» WHAT TO DO:
Look through the entries and count each line that includes the string "computer". Reply with the number alone.

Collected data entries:

+ + +

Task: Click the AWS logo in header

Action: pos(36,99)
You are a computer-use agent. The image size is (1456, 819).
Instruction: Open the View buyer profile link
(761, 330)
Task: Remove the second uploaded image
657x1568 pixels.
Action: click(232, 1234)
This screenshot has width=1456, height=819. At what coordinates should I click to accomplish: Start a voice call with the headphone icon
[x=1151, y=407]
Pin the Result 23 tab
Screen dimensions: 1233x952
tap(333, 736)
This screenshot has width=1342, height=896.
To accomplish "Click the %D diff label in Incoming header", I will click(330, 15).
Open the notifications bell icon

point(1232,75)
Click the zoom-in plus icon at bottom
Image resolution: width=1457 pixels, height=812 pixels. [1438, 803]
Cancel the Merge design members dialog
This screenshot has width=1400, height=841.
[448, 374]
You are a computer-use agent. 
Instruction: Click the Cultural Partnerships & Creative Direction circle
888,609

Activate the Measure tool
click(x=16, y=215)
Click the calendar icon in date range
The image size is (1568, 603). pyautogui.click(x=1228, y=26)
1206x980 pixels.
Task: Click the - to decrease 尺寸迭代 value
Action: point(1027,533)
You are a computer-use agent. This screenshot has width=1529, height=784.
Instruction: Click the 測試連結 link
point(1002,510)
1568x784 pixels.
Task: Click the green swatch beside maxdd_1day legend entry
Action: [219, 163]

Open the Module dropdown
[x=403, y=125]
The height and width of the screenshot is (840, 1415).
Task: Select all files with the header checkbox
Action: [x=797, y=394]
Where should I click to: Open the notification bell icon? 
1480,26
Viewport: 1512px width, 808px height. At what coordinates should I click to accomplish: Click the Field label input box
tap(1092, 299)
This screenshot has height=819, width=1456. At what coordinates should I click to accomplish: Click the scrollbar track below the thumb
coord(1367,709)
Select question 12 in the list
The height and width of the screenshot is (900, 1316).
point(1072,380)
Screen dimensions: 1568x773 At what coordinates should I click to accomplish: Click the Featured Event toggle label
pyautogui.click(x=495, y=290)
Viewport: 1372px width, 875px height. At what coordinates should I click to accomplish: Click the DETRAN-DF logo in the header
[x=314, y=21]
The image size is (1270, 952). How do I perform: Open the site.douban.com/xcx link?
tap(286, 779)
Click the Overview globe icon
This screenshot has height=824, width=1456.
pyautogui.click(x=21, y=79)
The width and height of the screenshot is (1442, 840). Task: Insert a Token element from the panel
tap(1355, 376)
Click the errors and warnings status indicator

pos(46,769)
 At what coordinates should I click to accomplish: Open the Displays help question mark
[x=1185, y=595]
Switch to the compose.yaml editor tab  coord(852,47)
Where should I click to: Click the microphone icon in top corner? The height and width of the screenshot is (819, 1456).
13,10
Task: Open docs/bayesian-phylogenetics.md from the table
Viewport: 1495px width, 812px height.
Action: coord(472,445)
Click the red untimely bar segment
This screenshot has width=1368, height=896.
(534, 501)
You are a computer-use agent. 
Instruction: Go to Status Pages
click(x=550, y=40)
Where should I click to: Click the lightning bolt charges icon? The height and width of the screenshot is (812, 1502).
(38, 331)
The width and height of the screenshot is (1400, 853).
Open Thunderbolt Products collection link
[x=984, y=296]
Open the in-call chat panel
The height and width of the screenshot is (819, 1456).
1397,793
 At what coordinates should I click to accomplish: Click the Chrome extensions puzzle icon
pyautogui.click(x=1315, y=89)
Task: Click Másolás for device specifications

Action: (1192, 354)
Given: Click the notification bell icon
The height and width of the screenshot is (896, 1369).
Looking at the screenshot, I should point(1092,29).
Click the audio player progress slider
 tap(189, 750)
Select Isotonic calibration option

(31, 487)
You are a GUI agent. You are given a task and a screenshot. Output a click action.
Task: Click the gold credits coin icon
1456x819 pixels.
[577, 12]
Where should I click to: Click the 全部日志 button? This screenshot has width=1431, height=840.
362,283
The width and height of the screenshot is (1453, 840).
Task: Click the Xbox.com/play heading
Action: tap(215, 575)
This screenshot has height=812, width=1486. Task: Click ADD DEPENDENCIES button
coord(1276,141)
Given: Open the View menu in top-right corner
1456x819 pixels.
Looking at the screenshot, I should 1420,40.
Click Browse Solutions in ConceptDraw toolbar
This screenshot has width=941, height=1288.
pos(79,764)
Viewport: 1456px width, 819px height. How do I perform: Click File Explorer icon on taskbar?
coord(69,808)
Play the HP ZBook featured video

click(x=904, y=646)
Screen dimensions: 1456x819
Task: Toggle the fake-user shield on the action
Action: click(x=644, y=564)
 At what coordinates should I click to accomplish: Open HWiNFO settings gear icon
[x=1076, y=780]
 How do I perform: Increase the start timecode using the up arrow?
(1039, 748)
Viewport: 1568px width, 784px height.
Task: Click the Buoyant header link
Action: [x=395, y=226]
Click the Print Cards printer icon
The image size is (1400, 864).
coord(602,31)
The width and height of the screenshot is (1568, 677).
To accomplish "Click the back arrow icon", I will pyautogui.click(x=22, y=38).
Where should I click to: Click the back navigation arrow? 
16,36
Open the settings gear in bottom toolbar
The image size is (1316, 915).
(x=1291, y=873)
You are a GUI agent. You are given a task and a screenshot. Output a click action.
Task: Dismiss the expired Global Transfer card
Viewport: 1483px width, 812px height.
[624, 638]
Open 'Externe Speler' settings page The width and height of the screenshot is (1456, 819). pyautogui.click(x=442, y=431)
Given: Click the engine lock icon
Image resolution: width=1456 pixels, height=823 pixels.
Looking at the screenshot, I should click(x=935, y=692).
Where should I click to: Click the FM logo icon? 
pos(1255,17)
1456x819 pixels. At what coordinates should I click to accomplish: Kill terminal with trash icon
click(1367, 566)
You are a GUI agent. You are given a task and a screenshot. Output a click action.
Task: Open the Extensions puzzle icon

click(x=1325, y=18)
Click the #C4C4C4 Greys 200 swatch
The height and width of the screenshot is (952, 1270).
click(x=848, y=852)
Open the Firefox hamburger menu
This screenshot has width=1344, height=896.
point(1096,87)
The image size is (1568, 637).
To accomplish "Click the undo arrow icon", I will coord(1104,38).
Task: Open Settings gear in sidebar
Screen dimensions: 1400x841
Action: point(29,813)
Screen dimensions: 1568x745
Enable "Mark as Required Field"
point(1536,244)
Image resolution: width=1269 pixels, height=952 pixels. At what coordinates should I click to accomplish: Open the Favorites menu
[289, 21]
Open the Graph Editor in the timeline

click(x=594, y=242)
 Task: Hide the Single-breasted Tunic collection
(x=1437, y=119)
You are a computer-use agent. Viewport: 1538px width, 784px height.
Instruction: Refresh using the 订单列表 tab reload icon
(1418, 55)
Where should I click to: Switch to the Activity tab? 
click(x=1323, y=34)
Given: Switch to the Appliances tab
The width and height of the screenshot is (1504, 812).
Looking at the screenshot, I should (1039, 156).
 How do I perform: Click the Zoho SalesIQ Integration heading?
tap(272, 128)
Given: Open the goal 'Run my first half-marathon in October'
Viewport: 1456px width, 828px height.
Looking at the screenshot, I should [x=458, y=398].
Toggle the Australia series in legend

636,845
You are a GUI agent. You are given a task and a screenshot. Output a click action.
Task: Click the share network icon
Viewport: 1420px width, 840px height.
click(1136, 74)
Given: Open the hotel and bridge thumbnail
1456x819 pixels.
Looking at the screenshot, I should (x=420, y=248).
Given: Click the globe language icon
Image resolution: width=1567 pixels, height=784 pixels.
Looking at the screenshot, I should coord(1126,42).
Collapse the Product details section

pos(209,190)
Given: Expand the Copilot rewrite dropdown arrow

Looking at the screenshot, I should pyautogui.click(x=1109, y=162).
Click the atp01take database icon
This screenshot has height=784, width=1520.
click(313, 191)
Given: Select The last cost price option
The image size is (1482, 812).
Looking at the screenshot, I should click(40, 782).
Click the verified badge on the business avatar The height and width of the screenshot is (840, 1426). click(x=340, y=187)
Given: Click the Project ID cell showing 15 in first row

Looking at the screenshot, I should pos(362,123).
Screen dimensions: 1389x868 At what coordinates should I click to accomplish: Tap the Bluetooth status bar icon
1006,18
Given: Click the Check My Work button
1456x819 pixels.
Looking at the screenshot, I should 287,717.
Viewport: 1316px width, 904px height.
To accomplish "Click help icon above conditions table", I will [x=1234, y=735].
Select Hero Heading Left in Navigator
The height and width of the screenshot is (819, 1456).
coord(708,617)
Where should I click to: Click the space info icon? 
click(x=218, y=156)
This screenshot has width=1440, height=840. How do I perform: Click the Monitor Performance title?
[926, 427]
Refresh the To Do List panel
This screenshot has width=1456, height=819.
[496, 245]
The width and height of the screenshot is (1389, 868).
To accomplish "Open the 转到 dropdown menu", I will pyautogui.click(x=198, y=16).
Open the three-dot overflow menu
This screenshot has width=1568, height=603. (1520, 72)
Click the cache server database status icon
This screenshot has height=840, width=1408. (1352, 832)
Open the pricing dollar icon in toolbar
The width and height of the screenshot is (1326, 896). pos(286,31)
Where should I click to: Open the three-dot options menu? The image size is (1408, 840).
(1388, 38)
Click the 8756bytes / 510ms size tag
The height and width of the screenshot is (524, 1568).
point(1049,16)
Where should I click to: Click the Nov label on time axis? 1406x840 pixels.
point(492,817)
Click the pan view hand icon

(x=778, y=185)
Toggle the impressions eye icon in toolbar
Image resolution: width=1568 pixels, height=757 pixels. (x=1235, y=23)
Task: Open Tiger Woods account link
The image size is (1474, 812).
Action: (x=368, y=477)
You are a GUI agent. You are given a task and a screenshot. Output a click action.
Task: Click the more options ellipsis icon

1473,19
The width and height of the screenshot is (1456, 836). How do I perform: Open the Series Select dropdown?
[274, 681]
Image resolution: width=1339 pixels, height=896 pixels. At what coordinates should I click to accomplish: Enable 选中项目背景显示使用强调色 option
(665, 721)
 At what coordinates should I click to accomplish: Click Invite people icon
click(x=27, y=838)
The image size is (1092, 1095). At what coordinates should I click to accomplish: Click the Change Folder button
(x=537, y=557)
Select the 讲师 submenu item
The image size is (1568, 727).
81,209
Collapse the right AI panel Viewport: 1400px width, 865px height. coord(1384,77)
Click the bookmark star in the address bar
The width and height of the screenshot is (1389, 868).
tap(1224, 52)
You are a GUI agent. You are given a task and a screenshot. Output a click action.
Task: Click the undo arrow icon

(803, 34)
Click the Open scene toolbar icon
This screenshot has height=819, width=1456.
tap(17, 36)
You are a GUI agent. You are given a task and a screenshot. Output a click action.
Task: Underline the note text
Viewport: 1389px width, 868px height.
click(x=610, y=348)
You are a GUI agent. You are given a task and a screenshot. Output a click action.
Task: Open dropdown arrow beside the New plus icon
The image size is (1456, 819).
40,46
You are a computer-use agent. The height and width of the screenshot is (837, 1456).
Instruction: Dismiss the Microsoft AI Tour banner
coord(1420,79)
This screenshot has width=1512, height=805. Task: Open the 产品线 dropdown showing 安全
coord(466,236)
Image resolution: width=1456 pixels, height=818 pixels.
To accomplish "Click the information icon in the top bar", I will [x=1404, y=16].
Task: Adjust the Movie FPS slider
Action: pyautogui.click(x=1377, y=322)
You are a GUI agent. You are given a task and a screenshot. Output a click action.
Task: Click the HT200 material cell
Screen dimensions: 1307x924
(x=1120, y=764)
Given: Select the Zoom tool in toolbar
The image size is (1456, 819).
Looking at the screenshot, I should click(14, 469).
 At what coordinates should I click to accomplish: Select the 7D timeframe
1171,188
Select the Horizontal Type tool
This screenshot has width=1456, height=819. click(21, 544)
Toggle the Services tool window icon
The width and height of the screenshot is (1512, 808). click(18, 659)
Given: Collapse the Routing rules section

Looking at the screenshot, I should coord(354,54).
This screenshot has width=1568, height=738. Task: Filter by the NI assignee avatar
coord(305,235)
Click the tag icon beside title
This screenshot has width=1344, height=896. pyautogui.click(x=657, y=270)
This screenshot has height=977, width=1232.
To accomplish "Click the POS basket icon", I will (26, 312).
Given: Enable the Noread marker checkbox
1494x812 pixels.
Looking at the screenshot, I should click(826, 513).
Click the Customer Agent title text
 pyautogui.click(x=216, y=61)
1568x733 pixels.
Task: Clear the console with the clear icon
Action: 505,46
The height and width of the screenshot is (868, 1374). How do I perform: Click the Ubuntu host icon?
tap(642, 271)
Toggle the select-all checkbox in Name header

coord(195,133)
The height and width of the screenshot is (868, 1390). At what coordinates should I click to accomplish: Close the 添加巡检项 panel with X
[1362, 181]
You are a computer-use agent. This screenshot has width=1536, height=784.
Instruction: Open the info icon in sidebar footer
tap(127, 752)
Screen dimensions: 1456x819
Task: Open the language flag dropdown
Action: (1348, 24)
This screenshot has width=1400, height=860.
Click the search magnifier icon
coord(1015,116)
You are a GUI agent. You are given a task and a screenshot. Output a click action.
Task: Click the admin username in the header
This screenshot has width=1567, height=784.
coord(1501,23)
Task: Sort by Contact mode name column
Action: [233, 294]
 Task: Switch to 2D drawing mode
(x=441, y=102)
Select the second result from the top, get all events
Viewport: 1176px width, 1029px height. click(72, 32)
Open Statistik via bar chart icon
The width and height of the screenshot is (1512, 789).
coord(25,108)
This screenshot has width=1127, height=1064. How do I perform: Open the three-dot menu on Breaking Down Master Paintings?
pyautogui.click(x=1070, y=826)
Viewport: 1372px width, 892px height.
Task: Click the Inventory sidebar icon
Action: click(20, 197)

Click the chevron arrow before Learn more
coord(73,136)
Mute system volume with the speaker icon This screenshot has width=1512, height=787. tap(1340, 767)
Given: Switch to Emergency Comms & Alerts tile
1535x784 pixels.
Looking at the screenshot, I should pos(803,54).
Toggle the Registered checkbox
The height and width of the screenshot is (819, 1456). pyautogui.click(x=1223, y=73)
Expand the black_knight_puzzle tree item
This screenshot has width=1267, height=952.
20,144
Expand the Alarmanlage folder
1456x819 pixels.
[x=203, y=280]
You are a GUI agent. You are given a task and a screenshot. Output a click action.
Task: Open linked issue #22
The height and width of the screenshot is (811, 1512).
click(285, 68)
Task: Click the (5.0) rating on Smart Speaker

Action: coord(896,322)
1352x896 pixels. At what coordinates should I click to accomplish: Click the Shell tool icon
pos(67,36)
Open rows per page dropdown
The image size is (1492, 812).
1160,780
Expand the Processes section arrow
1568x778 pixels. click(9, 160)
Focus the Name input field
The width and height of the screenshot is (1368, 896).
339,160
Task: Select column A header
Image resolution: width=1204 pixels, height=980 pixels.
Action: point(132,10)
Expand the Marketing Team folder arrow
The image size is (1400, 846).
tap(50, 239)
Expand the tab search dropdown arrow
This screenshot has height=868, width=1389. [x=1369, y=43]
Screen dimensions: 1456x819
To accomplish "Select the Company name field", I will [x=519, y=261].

+ + +

» EXERCISE OUTPUT:
7